Collected data entries:
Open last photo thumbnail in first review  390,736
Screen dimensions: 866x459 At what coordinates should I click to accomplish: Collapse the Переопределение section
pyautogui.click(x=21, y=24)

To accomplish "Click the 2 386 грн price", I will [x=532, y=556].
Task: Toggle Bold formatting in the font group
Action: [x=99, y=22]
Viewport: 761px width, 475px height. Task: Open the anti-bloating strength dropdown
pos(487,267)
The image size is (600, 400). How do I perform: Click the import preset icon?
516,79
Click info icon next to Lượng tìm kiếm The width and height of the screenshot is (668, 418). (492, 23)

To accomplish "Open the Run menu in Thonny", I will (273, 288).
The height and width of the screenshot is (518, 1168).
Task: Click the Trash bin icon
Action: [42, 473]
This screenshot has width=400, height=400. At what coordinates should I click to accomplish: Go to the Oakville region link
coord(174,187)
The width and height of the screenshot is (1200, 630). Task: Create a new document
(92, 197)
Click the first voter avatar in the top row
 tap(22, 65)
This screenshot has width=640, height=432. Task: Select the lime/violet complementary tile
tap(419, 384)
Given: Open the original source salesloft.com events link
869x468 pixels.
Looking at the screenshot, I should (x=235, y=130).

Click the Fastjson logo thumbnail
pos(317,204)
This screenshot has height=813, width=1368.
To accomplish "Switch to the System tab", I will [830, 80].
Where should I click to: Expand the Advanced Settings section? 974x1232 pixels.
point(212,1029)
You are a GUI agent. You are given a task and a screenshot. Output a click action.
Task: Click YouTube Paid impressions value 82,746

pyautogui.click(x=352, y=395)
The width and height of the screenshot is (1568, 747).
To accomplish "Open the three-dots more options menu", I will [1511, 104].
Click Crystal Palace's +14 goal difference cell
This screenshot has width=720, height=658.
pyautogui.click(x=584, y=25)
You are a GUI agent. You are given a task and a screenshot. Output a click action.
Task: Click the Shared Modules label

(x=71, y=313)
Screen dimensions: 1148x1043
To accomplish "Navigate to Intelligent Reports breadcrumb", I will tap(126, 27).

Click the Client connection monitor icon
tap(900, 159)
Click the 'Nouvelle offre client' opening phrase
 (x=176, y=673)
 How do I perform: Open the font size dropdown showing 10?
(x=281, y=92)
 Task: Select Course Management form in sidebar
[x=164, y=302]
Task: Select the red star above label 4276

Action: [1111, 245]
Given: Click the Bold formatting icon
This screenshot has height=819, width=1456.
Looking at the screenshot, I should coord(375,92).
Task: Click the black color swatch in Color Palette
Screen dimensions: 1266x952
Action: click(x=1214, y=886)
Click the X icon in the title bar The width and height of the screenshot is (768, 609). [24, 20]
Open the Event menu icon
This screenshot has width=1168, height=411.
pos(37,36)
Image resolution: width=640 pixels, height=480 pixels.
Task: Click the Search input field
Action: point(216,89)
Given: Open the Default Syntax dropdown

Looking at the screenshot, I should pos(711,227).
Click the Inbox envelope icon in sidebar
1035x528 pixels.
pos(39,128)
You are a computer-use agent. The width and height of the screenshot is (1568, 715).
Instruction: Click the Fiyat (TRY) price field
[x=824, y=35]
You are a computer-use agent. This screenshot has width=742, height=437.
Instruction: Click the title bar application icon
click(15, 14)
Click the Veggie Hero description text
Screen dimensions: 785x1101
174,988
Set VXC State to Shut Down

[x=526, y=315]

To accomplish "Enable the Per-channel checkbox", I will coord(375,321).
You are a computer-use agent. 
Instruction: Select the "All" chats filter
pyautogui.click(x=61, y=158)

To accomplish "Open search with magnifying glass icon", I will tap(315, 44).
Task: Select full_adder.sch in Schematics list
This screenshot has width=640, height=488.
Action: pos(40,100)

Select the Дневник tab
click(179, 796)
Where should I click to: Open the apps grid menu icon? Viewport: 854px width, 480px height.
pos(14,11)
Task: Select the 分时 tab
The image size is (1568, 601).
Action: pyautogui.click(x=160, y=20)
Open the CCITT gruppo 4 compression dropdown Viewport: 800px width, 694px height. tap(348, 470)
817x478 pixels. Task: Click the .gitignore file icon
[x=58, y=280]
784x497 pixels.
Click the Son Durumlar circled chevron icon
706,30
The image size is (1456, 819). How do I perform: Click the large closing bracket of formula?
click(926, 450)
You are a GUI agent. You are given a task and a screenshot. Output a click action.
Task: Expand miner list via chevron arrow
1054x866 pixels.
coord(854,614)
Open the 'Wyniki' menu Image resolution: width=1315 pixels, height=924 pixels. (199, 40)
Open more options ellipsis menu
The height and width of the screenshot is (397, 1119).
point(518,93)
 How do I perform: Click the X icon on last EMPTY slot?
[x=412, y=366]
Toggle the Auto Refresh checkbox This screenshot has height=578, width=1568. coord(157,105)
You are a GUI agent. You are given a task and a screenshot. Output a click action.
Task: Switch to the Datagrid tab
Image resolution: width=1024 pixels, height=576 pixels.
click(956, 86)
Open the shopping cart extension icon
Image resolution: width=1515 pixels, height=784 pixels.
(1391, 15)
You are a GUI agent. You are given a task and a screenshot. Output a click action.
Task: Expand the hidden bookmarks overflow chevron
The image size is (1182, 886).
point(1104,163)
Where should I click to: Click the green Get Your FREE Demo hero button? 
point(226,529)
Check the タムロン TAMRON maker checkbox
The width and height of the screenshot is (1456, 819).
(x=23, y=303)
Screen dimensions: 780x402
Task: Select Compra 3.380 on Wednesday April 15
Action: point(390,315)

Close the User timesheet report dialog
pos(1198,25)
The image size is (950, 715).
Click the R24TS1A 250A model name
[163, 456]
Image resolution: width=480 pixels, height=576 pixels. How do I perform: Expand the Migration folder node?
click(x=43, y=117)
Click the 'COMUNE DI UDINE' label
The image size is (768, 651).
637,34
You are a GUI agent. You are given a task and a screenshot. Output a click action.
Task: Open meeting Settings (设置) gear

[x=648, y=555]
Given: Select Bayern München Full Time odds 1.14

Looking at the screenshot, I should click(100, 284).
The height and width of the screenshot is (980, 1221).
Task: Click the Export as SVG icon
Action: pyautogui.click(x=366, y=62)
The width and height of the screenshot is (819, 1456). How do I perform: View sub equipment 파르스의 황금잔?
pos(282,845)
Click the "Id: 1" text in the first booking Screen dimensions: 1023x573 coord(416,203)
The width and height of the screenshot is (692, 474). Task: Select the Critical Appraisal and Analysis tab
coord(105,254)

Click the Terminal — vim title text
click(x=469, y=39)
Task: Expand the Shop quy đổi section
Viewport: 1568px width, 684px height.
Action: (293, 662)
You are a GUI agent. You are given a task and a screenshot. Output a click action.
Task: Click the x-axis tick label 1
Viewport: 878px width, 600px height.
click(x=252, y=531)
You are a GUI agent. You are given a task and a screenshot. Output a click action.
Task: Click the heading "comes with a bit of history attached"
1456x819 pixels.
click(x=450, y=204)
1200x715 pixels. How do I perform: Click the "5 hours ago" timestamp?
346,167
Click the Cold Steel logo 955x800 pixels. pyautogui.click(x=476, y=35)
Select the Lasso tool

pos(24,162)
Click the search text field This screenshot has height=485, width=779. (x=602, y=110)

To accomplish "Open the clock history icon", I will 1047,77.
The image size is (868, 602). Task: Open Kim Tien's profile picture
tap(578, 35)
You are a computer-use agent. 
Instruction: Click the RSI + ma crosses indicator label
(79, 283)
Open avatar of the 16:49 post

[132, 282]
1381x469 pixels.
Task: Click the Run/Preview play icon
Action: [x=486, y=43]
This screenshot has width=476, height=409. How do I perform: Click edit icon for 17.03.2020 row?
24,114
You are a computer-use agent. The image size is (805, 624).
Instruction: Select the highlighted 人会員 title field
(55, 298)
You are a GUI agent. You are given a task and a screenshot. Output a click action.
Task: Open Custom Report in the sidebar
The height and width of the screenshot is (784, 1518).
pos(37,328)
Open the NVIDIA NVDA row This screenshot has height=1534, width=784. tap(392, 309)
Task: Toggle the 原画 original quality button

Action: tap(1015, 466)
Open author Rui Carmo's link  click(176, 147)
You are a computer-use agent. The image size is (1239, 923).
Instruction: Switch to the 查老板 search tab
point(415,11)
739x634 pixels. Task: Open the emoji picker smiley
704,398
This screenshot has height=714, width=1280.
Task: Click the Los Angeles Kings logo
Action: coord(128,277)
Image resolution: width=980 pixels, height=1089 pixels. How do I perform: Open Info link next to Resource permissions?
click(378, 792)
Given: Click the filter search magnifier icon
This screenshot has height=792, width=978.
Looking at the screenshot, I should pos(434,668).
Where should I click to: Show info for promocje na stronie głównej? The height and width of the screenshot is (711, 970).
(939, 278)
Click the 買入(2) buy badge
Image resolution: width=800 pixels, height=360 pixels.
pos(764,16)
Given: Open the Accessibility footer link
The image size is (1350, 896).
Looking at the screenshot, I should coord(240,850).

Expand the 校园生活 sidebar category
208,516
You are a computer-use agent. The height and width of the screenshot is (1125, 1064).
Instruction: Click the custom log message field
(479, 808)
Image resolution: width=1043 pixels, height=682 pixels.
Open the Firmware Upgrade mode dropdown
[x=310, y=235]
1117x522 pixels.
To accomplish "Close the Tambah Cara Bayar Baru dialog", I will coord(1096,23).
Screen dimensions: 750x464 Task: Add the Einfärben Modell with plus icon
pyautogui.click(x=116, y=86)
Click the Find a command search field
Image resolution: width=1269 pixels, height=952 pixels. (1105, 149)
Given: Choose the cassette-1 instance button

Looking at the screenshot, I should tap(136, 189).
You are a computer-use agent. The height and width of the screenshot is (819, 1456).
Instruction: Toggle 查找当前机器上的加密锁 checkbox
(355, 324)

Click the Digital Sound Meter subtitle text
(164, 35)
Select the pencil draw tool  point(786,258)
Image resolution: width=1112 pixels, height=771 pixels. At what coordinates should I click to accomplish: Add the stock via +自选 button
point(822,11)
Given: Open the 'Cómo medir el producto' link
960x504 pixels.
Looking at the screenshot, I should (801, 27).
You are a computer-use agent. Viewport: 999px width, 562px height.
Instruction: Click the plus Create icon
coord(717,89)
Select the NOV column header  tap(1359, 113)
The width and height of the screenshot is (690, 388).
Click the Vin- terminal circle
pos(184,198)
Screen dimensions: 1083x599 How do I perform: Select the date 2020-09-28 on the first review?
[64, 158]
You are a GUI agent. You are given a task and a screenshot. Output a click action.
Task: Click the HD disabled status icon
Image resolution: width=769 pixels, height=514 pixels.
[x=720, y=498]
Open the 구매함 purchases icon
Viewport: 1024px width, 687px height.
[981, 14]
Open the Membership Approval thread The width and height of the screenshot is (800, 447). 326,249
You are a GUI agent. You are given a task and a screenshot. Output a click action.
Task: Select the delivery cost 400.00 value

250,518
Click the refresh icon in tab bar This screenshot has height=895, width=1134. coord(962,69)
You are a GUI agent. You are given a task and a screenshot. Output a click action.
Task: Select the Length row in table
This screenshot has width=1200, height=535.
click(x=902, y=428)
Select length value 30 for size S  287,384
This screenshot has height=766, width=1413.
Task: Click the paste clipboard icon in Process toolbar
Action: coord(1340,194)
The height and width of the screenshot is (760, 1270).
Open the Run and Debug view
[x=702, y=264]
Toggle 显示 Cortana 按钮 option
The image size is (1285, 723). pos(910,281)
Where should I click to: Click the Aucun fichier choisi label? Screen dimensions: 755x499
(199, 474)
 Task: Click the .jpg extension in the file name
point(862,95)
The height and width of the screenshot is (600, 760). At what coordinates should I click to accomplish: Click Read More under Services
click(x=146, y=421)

# Instructions for the task:
From the line that contains "Task: Click the HD disabled status icon" to the last line of the data, write out each line exactly and add nothing.

# Solution to this problem:
Task: Click the HD disabled status icon
Image resolution: width=769 pixels, height=514 pixels.
[x=720, y=498]
Open the 구매함 purchases icon
Viewport: 1024px width, 687px height.
[981, 14]
Open the Membership Approval thread The width and height of the screenshot is (800, 447). 326,249
You are a GUI agent. You are given a task and a screenshot. Output a click action.
Task: Select the delivery cost 400.00 value

250,518
Click the refresh icon in tab bar This screenshot has height=895, width=1134. coord(962,69)
You are a GUI agent. You are given a task and a screenshot. Output a click action.
Task: Select the Length row in table
This screenshot has width=1200, height=535.
click(x=902, y=428)
Select length value 30 for size S  287,384
This screenshot has height=766, width=1413.
Task: Click the paste clipboard icon in Process toolbar
Action: coord(1340,194)
The height and width of the screenshot is (760, 1270).
Open the Run and Debug view
[x=702, y=264]
Toggle 显示 Cortana 按钮 option
The image size is (1285, 723). pos(910,281)
Where should I click to: Click the Aucun fichier choisi label? Screen dimensions: 755x499
(199, 474)
 Task: Click the .jpg extension in the file name
point(862,95)
The height and width of the screenshot is (600, 760). At what coordinates should I click to accomplish: Click Read More under Services
click(x=146, y=421)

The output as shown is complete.